Classifier-free guidance

ashawkey / stable-dreamfusion

Text-to-3D & Image-to-3D & Mesh Exportation with NeRF + Diffusion.

Apache License 2.0

8.05k stars 713 forks source link

Classifier-free guidance #32

Closed ThibaultGROUEIX closed 1 year ago

ThibaultGROUEIX commented 1 year ago

Hi,

Just going over the code line-by-line and checking things ;) this line

I think

noise_pred = noise_pred_uncond + guidance_scale * (noise_pred_text - noise_pred_uncond)

should be

noise_pred = noise_pred_text + guidance_scale * (noise_pred_text - noise_pred_uncond)

to match the equation of the paper

Happy to do a PR if you confirm it needs to be change.

Thanks,

Screenshot 2022-10-10 at 18 52 22

ashawkey commented 1 year ago

@ThibaultGROUEIX Hi, thanks for the checking! I simply followed diffusers' tutorial here. You can find it in the last part.

ThibaultGROUEIX commented 1 year ago

indeed ! Seems like either the paper or the tuto has a typo. I a not sure which. It may not matter in this case since the guidance parameter is so high.

roibaron commented 1 year ago

@ThibaultGROUEIX Did you make this change work?
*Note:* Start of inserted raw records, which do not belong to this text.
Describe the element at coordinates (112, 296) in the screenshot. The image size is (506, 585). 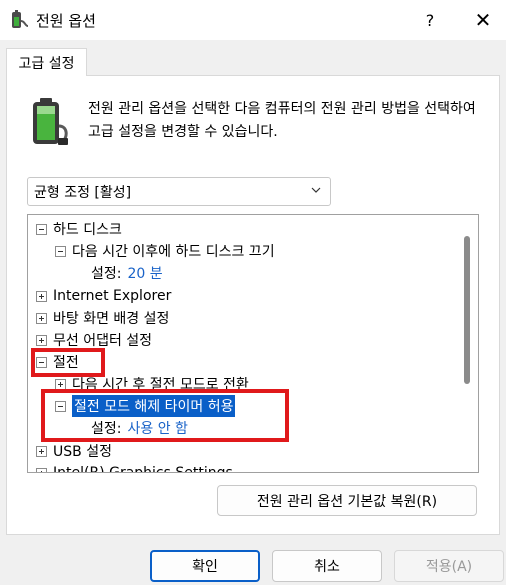
I see `tree-item-label: Internet Explorer` at that location.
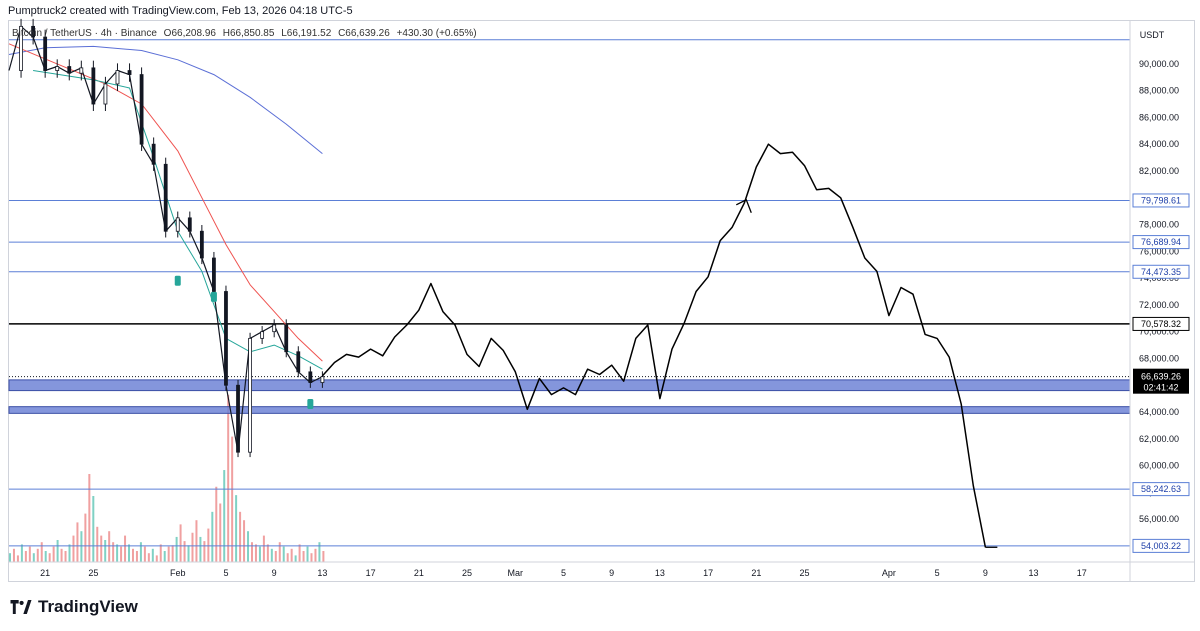 The height and width of the screenshot is (631, 1200). Describe the element at coordinates (190, 34) in the screenshot. I see `ohlc-open: O66,208.96` at that location.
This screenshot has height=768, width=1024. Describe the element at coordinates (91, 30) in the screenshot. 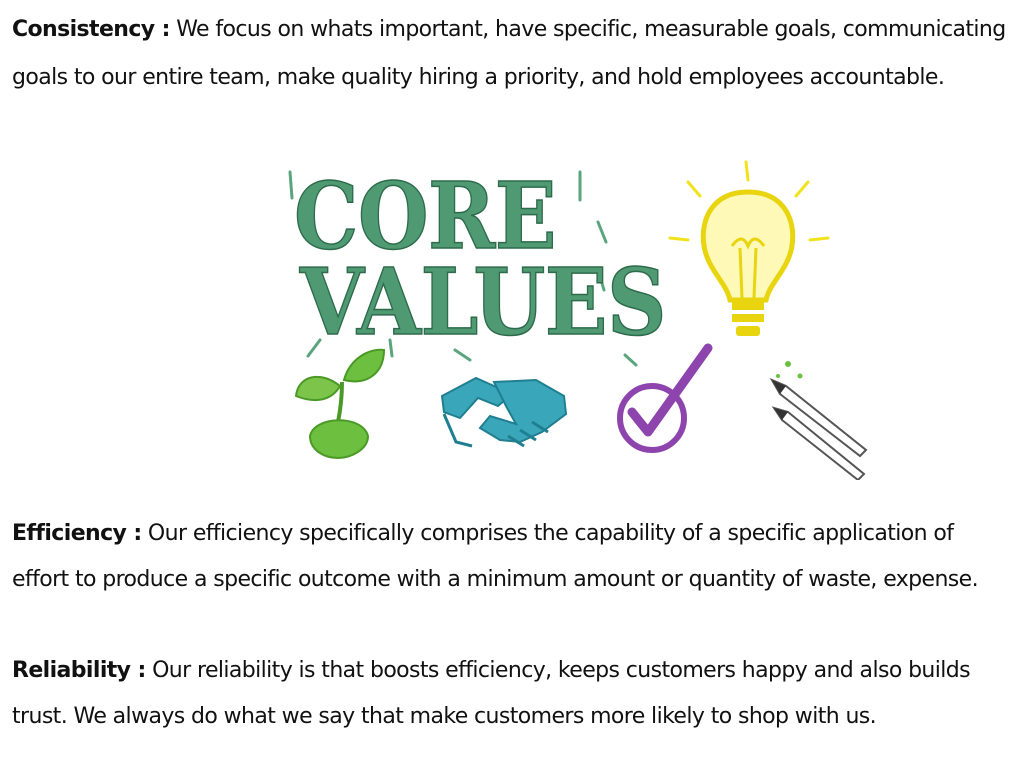

I see `consistency-term: Consistency :` at that location.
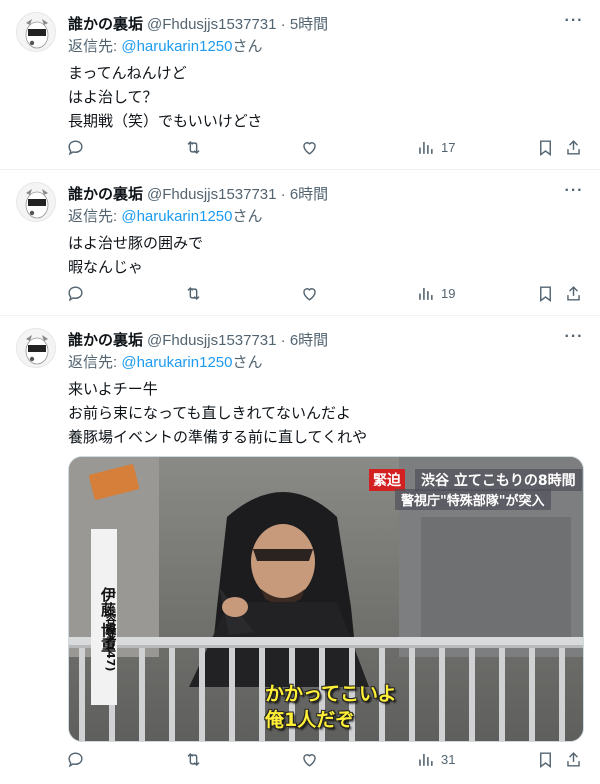 The image size is (600, 784). I want to click on tweet-text-line: お前ら束になっても直しきれてないんだよ, so click(210, 414).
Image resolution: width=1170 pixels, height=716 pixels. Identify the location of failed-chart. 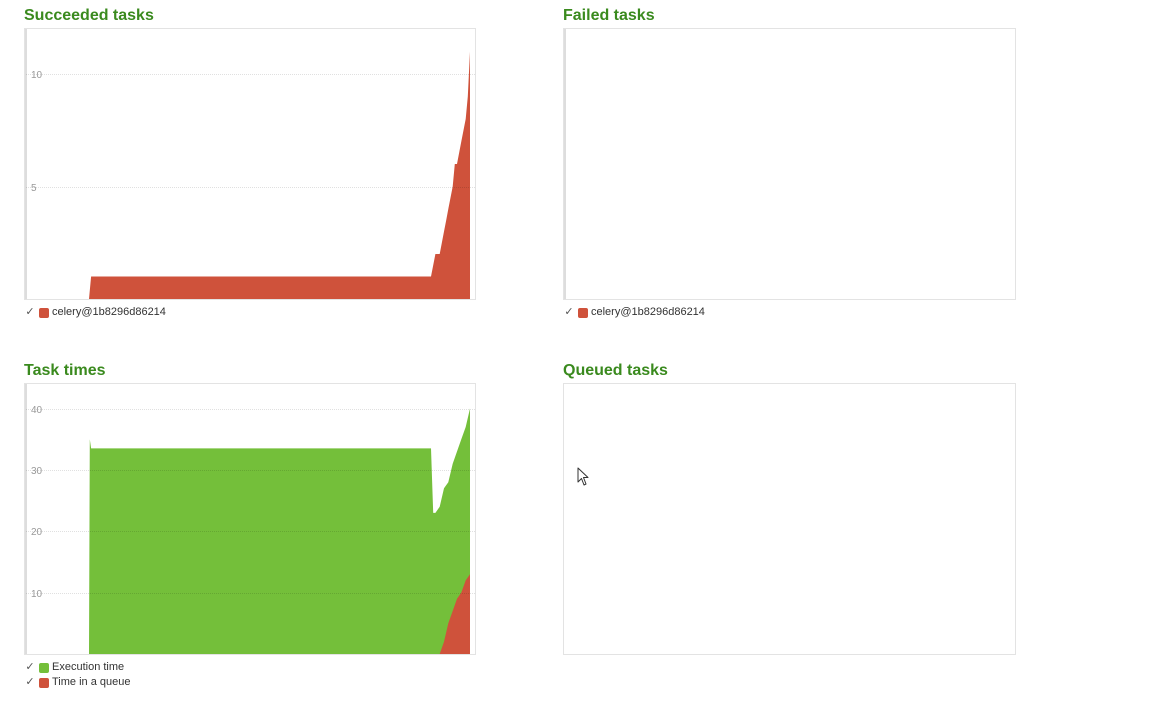
(790, 164).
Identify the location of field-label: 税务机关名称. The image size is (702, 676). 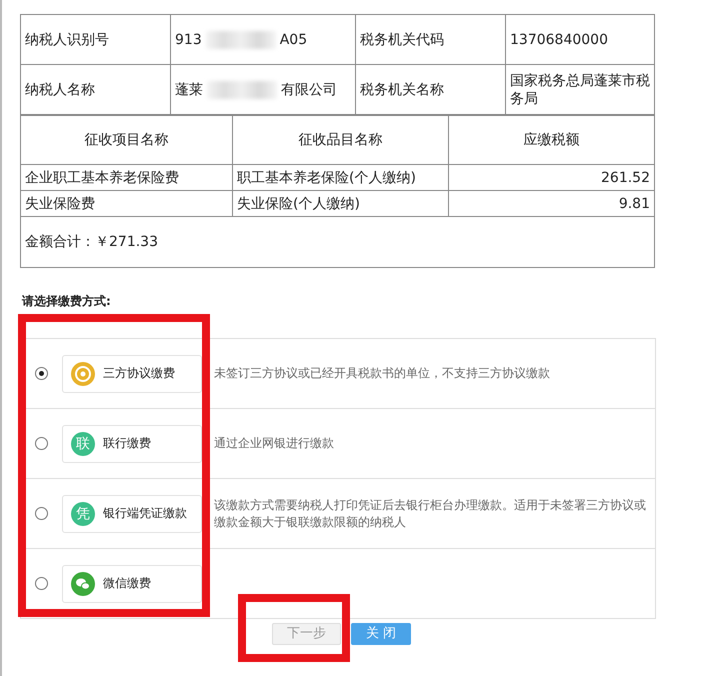
(431, 89).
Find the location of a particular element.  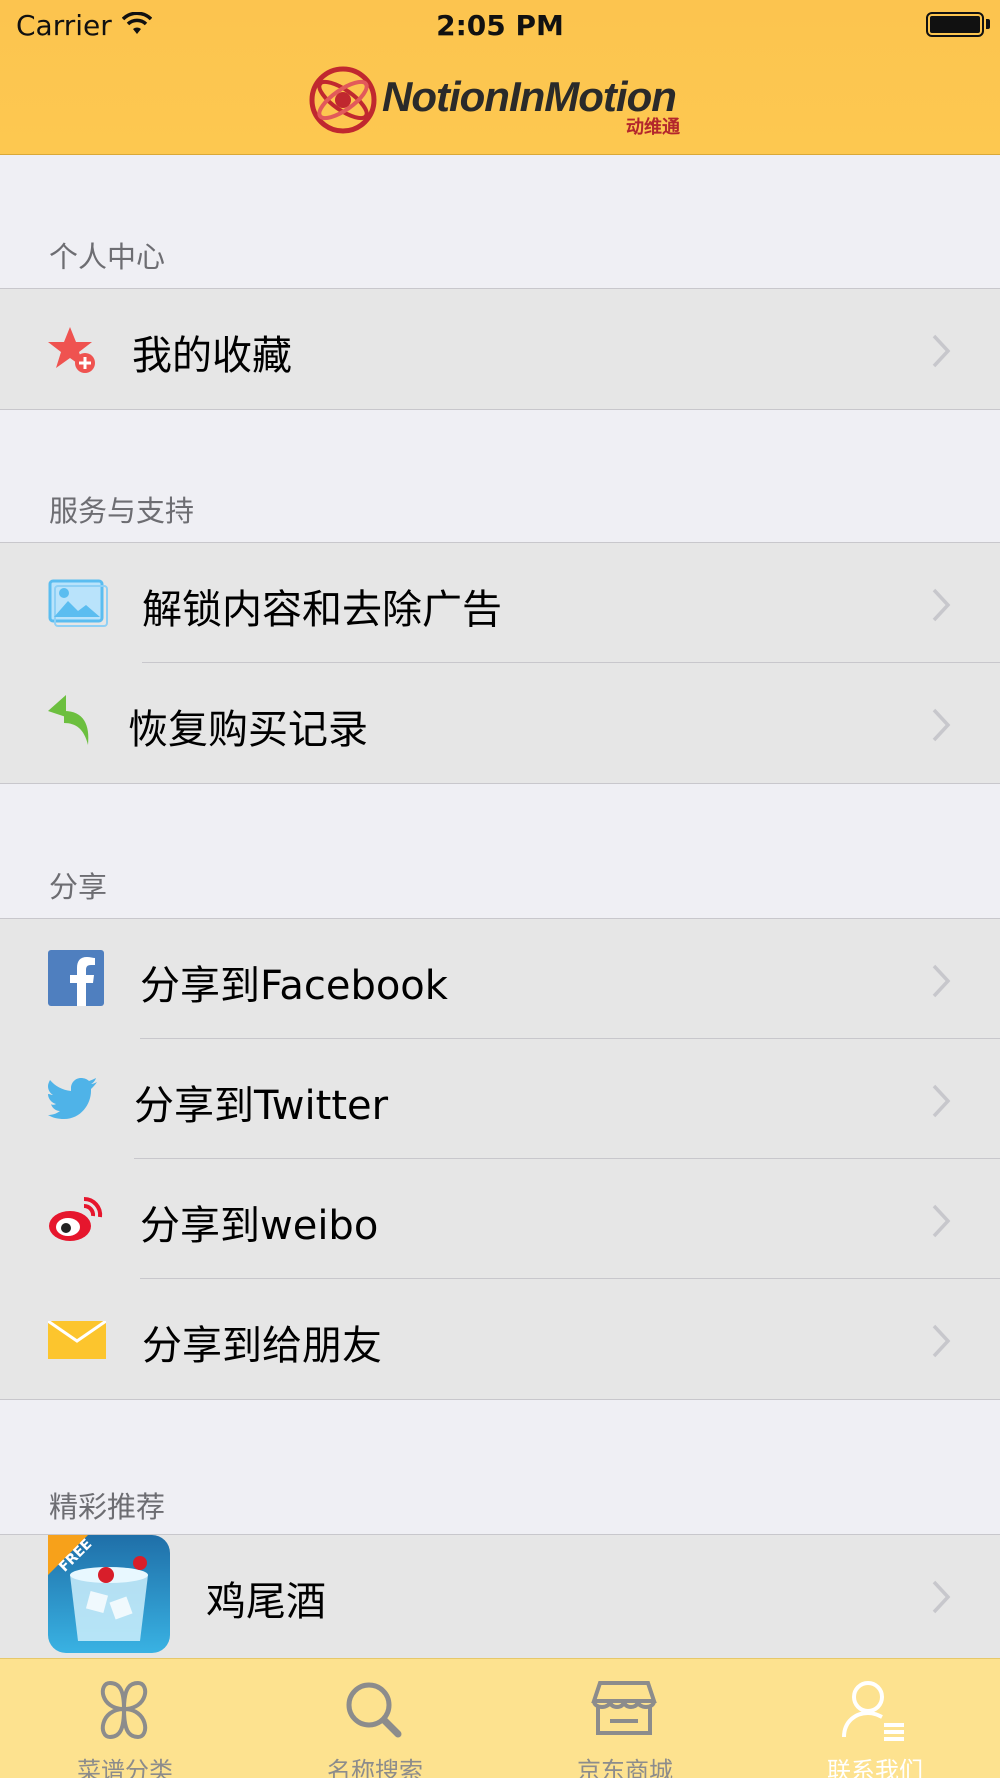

chenguolin commented 1 year ago

There are two forms to express classifier-free guidance:

epsilon = epsilon_uncond + s * (epsilon - epsilon_uncond), which is used in GLIDE (Nichol et al., 2022), LDM and Stable Diffusion (Rombach et al., 2022)
epsilon = (1+w) epsilon + w epsilon_uncond, which is used in the classifier-free guidance original paper (Ho and Salimans, 2021) and DreamFusion (Poole et al., 2022)

Both of them are correct. But for the first case, you should set s>1 to enable classifier-free guidance, and set w>0 instead in the second case.